Taofeek Kolade, MD1, George Koutras, MD2, Kovil Ramasamy, MD2 1CarePoint Health - Bayonne Medical Center, Bayonne, NJ; 2Bayonne Medical Center, Bayonne, NJ Introduction: Primary gastrointestinal lymphomas comprise 1–4% of all gastrointestinal malignancies, most commonly involving the stomach or small intestine. Primary colonic lymphoma is rare, accounting for only 0.2–1% of colorectal cancers. We present a case of diffuse large B-cell lymphoma (DLBCL) of the ascending colon presenting as an obstructing mass with atypical and aggressive progression.
Case Description/
Methods: A 71-year-old man with type 2 diabetes mellitus presented with one week of right lower quadrant abdominal pain and decreased bowel movements, following six months of intermittent constipation. He denied weight loss, gastrointestinal bleeding, or family history of malignancy, and had never undergone colonoscopy. Laboratory studies revealed microcytic anemia (hemoglobin 11.4 g/dL). CT imaging of the abdomen and pelvis showed an 8.9 × 7.7 cm cecal mass and a 4.8 × 3.9 cm mesenteric nodal mass. Colonoscopy revealed a large, friable, obstructing mass in the ascending colon. Biopsies confirmed DLBCL with a Ki-67 proliferation index >90%. Staging CT identified an additional mass in the pancreatic body and tail, concerning for metastatic disease. The patient was discharged with plans for outpatient chemotherapy and multidisciplinary follow-up. Four weeks later, PET/CT demonstrated widespread hypermetabolic disease involving the colon (including the rectosigmoid region), pancreas (with interval enlargement), peritoneum, and multiple lymph node basins. Discussion: Primary colonic DLBCL is a rare malignancy that can mimic colorectal adenocarcinoma. Nonspecific symptoms such as abdominal pain and altered bowel habits often delay diagnosis. The cecum is a common site due to its abundant lymphoid tissue. Diagnosis requires endoscopic biopsy, with a high Ki-67 index indicating aggressive disease behavior. While lymphatic spread is typical, pancreatic involvement is rarely reported and suggests advanced disease. Management generally involves CHOP-based chemotherapy, with surgery or radiotherapy considered in select cases. This case underscores the importance of including lymphoma in the differential diagnosis of colonic masses, particularly in older adults presenting without classic B symptoms.
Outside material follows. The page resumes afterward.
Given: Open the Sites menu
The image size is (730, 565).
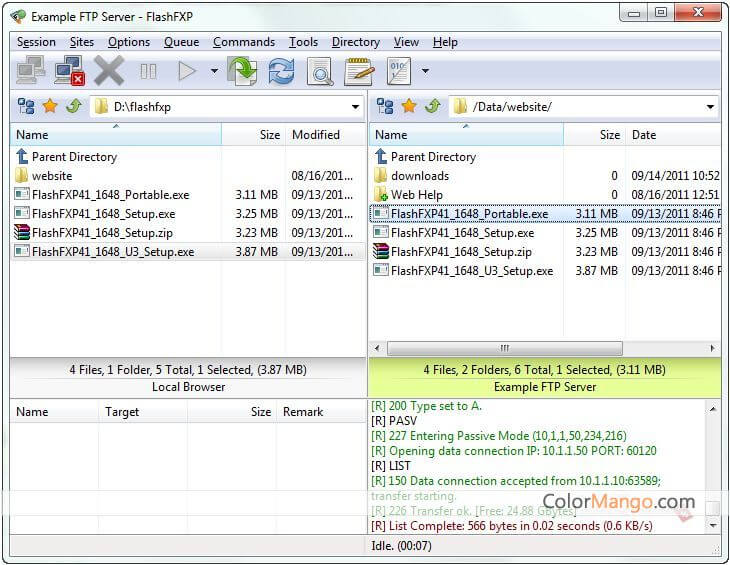Looking at the screenshot, I should pos(82,42).
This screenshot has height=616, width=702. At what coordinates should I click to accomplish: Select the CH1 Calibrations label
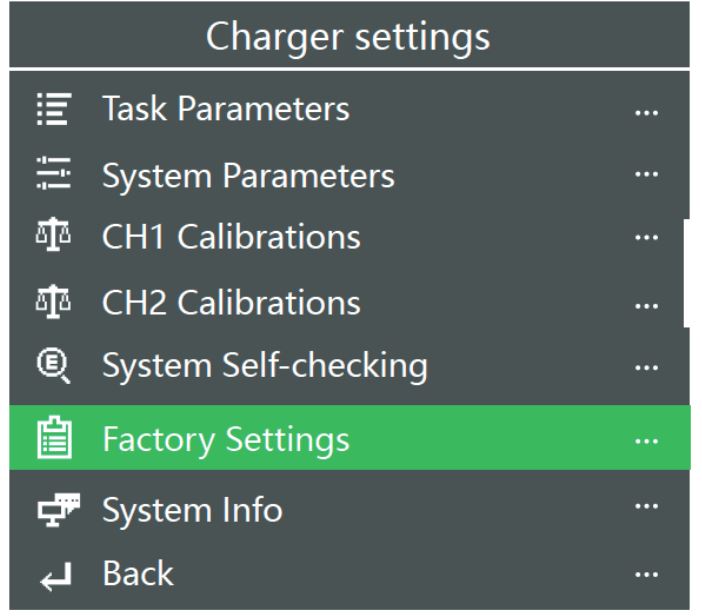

Figure: Figure I. (Top) CT abdomen/Pelvis- large mass in the area of the cecum/ileocecal valve/terminal ileum measuring 8.9 x 7.6 cm axial dimension. There is an adjacent right lower quadrant mesenteric nodal mass measuring 4.8 x 3.9 cm. (Bottom) Seen on colonoscopy- Fungating, friable and sessile mass almost completely obstructing the the ascending colon.
Figure: Figure II. Pet/ CT. Large mass centered at the cecum and ascending colon demonstrates significant radiotracer uptake. Uptake also noted in the pancreatic tail/body and rectosigmoid region suspicious for metastatic behavior of primary colon mass
Disclosures: Taofeek Kolade indicated no relevant financial relationships. George Koutras indicated no relevant financial relationships. Kovil Ramasamy indicated no relevant financial relationships.
Taofeek Kolade, MD1, George Koutras, MD2, Kovil Ramasamy, MD2. P2559 - Rare Colonic Diffuse Large B-Cell Lymphoma With Aggressive Progression, ACG 2025 Annual Scientific Meeting Abstracts. Phoenix, AZ: American College of Gastroenterology.